Document text:
_ _ _

Red Hat Bugzilla – Bug 659480
UV: WAR for interrupt-IOPort deadlock
Last modified: 2011-05-19 08:04:24 EDT
Created attachment 464378 [details] Tested patch Description of problem: Problem originally noticed when 'hwclock --systohc' halted a running system. Version-Release number of selected component (if applicable): kernel-2.6.32-71 How reproducible: Easily, but not 100%. Steps to Reproduce: 1. boot system on UV hardware 2. hwclock --systohc ## ususally sufficient 3. hwclock On one system also had to do the following before running it: echo 4 >/proc/irq/8/smp_affinity then run hwclock. Actual results: System halts with CATERR. Expected results: System continues to run. Additional info: The attached patch has been tested inside SGI on multiple systems. PV# 1012363
Went ahead and posted as this was seen at a customer site.

_ _ _

Given records:
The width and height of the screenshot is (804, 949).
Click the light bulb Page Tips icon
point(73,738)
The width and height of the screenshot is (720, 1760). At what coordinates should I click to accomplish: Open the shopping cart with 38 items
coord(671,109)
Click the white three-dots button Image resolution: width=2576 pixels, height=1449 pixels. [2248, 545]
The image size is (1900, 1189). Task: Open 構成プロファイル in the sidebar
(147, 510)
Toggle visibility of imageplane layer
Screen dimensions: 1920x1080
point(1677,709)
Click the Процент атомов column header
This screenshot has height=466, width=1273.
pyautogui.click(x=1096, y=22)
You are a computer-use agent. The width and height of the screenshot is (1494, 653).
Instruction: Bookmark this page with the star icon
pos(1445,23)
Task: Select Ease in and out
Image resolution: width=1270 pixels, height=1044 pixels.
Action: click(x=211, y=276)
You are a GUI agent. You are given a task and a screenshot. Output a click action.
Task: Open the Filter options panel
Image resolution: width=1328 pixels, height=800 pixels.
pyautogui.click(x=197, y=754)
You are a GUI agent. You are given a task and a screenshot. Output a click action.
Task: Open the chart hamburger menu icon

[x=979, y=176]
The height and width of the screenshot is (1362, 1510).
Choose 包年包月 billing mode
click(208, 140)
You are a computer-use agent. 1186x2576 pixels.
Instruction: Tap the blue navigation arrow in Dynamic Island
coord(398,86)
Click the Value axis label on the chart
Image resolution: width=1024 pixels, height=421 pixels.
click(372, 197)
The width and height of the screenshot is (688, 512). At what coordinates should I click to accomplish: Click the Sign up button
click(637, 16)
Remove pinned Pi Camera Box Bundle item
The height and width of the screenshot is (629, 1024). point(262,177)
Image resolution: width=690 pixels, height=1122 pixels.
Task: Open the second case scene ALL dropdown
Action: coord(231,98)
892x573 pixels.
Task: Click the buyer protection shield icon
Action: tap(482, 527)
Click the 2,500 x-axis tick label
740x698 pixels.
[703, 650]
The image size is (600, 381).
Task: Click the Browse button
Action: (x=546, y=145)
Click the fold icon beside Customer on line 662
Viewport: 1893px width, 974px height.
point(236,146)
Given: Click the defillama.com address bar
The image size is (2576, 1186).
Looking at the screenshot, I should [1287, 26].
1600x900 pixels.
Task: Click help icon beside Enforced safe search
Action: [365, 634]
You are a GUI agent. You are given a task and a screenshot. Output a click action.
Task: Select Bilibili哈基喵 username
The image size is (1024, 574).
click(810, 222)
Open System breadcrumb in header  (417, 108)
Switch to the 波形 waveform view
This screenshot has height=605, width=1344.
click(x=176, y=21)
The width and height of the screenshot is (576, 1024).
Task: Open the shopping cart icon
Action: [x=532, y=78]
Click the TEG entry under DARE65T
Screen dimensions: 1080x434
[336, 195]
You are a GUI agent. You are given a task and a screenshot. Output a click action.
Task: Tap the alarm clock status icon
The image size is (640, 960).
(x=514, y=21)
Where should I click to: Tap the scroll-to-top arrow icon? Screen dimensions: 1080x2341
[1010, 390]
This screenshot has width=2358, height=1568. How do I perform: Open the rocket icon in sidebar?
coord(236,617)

_ _ _

The task:
Can you repeat everything in the bug report from "Red Hat Bugzilla" down to "a customer site.", word for word? The items are separate material, unrelated to the bug report.

Finished answer:
Red Hat Bugzilla – Bug 659480
UV: WAR for interrupt-IOPort deadlock
Last modified: 2011-05-19 08:04:24 EDT
Created attachment 464378 [details] Tested patch Description of problem: Problem originally noticed when 'hwclock --systohc' halted a running system. Version-Release number of selected component (if applicable): kernel-2.6.32-71 How reproducible: Easily, but not 100%. Steps to Reproduce: 1. boot system on UV hardware 2. hwclock --systohc ## ususally sufficient 3. hwclock On one system also had to do the following before running it: echo 4 >/proc/irq/8/smp_affinity then run hwclock. Actual results: System halts with CATERR. Expected results: System continues to run. Additional info: The attached patch has been tested inside SGI on multiple systems. PV# 1012363
Went ahead and posted as this was seen at a customer site.